The Centre for Cell Therapy and Regenerative Medicine, based at UWA, represents a collaboration of WA universities, hospitals and medical research institutes.

It’s looking to stem cells for solutions to scourges from heart and lung disease to Alzheimer’s, diabetes and cancer.

“(Stem cell therapy) has the capacity to transform the way we do medicine, but one of the big challenges is getting the right cells,” director Geoff Laurent said.

“Having a really tight procedure for preparing these cells, which means you get consistency from one batch to the next, is really important. You do your tests with a batch of cells, and you want to be using the same cells all the time.”

Cynata says it has found a way of mass-producing mesenchymal stem cells, which are the focus of about 300 studies into treatments for various diseases.

The approach avoids the ethical minefield of harvesting embryonic stem cells and the need for painful bone marrow extractions, with an unlimited supply of cells generated from a single blood donation.

Dr Macdonald said some Australian companies were able to produce “bespoke” stem cells, where cells from the patients themselves were reinjected.

“(That’s) fine for relatively rare diseases, but if you want to treat diseases of economic importance – like heart attack, stroke or lung fibrosis – (you need) an off-the-shelf product, where (someone’s) stem cells can be used in any patient,” he said.

Professor Laurent, who also directs the Lung Institute of WA, said the hope was that injected cells would “go straight to the tissues we want to treat (and) regenerate viable functional tissue”.

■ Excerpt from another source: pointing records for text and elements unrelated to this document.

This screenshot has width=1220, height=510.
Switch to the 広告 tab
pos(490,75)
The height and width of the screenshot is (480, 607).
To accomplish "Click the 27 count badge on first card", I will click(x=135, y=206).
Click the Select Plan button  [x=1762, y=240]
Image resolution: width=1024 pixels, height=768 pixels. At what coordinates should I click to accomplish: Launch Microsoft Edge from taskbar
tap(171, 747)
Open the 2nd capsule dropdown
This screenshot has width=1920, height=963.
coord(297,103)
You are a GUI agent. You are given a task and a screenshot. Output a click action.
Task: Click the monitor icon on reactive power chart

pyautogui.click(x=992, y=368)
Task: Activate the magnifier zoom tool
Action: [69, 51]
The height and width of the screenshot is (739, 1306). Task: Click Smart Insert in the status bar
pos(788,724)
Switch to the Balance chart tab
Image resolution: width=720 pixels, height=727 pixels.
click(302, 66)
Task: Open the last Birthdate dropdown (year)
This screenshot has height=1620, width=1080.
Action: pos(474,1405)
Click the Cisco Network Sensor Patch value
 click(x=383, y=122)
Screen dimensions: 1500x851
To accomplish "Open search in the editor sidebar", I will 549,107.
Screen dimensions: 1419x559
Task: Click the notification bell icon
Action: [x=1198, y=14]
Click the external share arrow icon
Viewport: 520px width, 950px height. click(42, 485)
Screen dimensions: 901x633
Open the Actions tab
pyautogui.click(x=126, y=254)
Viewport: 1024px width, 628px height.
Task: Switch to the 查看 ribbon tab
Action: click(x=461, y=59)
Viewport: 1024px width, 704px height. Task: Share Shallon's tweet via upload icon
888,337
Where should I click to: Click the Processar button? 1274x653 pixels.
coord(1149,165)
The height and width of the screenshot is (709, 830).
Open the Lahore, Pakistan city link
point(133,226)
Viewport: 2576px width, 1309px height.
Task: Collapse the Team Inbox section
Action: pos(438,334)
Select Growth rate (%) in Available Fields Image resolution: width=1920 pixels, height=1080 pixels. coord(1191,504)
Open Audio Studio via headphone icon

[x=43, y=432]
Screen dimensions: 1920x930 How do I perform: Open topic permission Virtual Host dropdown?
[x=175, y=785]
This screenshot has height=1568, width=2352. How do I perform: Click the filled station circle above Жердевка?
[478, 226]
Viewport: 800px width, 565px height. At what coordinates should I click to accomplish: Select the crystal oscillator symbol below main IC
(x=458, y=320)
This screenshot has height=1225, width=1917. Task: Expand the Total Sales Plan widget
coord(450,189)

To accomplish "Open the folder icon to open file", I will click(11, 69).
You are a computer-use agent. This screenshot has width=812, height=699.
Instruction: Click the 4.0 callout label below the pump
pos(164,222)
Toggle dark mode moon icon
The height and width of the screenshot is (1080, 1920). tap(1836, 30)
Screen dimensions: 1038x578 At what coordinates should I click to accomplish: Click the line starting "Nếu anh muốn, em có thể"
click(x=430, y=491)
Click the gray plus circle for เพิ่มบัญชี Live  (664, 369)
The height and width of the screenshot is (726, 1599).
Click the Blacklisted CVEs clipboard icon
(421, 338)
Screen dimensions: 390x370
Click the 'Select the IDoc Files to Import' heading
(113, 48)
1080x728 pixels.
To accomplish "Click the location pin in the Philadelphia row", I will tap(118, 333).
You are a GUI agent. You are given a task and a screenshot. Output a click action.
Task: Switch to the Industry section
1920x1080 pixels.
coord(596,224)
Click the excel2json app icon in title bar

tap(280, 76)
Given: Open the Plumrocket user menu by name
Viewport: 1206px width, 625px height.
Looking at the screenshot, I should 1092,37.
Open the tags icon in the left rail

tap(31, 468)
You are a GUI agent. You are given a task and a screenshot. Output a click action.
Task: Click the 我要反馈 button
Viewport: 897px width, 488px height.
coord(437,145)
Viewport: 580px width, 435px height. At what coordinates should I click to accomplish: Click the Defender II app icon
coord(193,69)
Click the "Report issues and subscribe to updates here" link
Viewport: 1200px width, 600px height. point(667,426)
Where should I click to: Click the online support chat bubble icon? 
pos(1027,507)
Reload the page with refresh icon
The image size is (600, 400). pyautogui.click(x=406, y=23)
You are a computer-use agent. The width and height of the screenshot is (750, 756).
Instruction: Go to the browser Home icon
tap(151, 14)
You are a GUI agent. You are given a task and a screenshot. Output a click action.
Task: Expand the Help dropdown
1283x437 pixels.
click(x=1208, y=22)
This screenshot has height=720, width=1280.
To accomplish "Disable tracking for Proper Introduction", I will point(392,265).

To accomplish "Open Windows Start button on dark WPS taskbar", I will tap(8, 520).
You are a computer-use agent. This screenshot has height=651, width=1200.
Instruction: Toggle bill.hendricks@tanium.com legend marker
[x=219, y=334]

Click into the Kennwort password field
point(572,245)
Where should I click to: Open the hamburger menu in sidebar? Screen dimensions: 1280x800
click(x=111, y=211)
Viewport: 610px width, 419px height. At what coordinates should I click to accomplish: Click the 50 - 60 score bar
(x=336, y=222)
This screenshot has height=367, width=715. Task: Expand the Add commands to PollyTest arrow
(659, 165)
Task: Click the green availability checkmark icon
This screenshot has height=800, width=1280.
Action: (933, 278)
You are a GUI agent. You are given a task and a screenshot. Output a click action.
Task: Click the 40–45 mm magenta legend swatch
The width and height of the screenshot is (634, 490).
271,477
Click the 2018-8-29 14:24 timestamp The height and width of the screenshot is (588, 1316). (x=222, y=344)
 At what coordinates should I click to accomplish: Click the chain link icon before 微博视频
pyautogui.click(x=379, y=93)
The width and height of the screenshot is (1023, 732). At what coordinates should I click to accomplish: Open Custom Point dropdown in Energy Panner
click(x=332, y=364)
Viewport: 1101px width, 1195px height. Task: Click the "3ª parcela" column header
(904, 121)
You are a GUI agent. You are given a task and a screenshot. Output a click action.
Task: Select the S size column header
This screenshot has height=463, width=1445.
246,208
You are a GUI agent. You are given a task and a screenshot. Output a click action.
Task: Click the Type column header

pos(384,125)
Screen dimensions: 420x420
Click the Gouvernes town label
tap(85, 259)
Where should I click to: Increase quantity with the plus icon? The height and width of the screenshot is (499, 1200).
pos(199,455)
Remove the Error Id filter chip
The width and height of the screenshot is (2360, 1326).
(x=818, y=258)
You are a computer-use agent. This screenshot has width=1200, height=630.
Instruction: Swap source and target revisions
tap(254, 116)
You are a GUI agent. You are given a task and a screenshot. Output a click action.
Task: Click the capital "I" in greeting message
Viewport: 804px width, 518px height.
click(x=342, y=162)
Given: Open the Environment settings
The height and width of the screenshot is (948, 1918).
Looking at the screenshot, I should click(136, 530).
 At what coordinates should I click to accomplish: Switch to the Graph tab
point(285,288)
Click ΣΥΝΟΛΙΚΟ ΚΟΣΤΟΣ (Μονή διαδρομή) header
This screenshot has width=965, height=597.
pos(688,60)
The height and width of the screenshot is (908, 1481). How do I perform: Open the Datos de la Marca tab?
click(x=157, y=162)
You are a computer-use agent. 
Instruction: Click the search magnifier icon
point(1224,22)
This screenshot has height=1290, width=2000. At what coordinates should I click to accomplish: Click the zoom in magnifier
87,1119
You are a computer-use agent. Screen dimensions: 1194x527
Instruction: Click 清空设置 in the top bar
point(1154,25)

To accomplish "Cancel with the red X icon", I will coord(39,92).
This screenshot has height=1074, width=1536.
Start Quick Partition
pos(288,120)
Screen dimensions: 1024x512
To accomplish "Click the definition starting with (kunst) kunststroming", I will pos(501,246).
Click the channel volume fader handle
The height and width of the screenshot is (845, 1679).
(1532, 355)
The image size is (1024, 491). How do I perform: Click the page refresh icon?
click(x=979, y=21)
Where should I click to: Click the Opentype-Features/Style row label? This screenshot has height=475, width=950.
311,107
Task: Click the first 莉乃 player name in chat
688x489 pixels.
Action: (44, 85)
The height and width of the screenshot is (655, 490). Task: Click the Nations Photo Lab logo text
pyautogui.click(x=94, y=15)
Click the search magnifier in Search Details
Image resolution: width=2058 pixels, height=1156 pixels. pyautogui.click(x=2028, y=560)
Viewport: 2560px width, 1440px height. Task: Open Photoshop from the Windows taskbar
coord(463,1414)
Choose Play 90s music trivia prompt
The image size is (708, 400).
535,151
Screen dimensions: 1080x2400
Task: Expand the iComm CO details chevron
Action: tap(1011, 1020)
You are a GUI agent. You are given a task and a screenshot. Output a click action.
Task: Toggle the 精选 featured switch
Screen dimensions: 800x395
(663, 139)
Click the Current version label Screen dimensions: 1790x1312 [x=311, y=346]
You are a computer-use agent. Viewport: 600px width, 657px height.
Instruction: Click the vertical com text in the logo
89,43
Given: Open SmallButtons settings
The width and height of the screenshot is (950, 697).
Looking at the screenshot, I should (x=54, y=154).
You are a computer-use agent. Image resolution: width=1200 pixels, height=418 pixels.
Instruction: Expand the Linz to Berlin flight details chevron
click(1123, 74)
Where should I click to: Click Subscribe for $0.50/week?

He said there had been significant breakthroughs in treating blood cancer and macular degeneration using stem cells.

While the field was still to live up to its more general promise, “at some stage people will be treated with stem cells off the shelf. I don’t know when it will be, but it will come, and I don’t want Australia to be behind the eight ball.

“We need to be leading in this area. It will be good for people’s health and good for Australia’s economy.”